The nonlinearity of F can be expressed in terms of the Walsh coefficients by the following theorem:

Let $F \in \funct{F}_{n,m}$ , the nonlinearity of F can be calculated in terms of the maximum of the absolute values of its Walsh Spectrum without taking into account the element of its first row and column, as follows:

$\crit{NL}(F) = 2^{n-1}-\frac{1}{2} \stackrel{*}{\max}(\matr{WS}(F)(\vec{u},\vec{v}))$

Let $f \in \funct{F}_n$ , the nonlinearity of f can be expressed in terms of its Walsh transform as follows:

$\crit{NL}(f)=2^{n-1}-\frac{1}{2}\max_{\vec{u} \in \gf{V_n}} |\walsh{\chi}_f(\vec{u})|$

The spectral radius of a Boolean function $f \in \funct{F}_n$ is $\crit{r}(f) = \max_{\vec{u} \in \gf{V_n}} |\walsh{\chi}_f(\vec{u})|$ .

This criterion is a measure of the distance of a Vector Boolean function and all Affine Vector Boolean functions. If this distance is small, it is possible to mount affine approximations of the Vector Boolean functions involved in a cipher to build attacks (called linear attacks) on a block cipher [Matsui:94]. In the case of stream ciphers, these attacks are called fast correlation attacks. Thus, this property is useful to assess the resistance of a Vector Boolean function to linear attacks (including correlation attacks), i.e., attacks where the function F is approximated by an affine function.

5.2.2. Library ¶

The method used to obtain the nonlinearity of a Vector Boolean function is the following:

void nl(NTL::RR& x, VBF& F)

The method used to obtain the spectral radius of a Vector Boolean function is the following:

void SpectralRadius(NTL::ZZ& x, VBF& F)

The method used to the maximum nonlinearity that can be achieved by a Vector Boolean function with the same number of input bits and output bits is the following:

NTL::RR nlmax(VBF& F)

The method used to obtain the type of function in terms of nonlinearity is the following:

void typenl(int& typenl, VBF& F)

5.2.2.1. Example 1¶

The following program provides the nonlinearity of a Vector Boolean function given its Truth Table together with the maximum nonlinearity that can be achieved by a Vector Boolean function with the same number of input bits and output bits.

#include <iostream>
#include <fstream>
#include "VBF.h"

int main(int argc, char *argv[])

================================

## Task set
• a. According to the nonlinearity text, what are linear attacks called in the case of stream ciphers?
• b. Decide whether each statement agrees with the nonlinearity text, answering yes or no and quoting the words that settle it:
(i) The nlmax method returns a value of type NTL::RR.
(ii) Linear attacks become possible when the distance between a Vector Boolean function and the affine functions is large.
(iii) The program in Example 1 works from the Vector Boolean function's Truth Table.
• c. Using the nonlinearity text, explain why nonlinearity helps judge how well a Vector Boolean function resists linear attacks.

================================

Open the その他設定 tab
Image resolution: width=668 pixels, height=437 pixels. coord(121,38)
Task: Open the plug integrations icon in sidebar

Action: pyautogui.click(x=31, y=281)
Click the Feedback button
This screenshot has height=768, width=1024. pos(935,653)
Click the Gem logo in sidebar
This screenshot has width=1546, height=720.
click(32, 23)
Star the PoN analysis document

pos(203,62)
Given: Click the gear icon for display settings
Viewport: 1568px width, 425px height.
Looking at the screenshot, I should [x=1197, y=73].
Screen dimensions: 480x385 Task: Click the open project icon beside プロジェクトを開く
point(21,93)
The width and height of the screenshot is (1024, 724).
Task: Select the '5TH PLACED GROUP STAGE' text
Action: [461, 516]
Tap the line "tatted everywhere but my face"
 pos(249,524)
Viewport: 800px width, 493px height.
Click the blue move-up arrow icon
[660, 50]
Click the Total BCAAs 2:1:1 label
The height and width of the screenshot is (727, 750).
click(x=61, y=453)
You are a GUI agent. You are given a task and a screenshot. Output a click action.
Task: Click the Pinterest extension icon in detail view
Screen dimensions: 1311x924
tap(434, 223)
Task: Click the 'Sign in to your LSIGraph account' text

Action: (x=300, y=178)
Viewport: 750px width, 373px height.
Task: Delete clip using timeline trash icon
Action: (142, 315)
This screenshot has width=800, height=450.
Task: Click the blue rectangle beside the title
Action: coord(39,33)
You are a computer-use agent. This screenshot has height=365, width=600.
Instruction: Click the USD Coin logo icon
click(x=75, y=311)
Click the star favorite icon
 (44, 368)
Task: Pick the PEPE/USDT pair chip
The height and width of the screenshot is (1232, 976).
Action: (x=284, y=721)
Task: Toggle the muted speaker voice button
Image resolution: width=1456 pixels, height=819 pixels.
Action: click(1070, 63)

================================

## Task responses
• a. Fast correlation attacks.

• b.
(i) Yes: "NTL::RR nlmax(VBF& F)"
(ii) No: "If this distance is small, it is possible to mount affine approximations of the Vector Boolean functions involved in a cipher to build attacks"
(iii) Yes: "provides the nonlinearity of a Vector Boolean function given its Truth Table"

• c. Nonlinearity measures the distance between a Vector Boolean function and all Affine Vector Boolean functions. If that distance is small, the function can be approximated by an affine function, and attackers can use those approximations to build linear attacks. Nonlinearity therefore shows how exposed the function is to such attacks, including correlation attacks.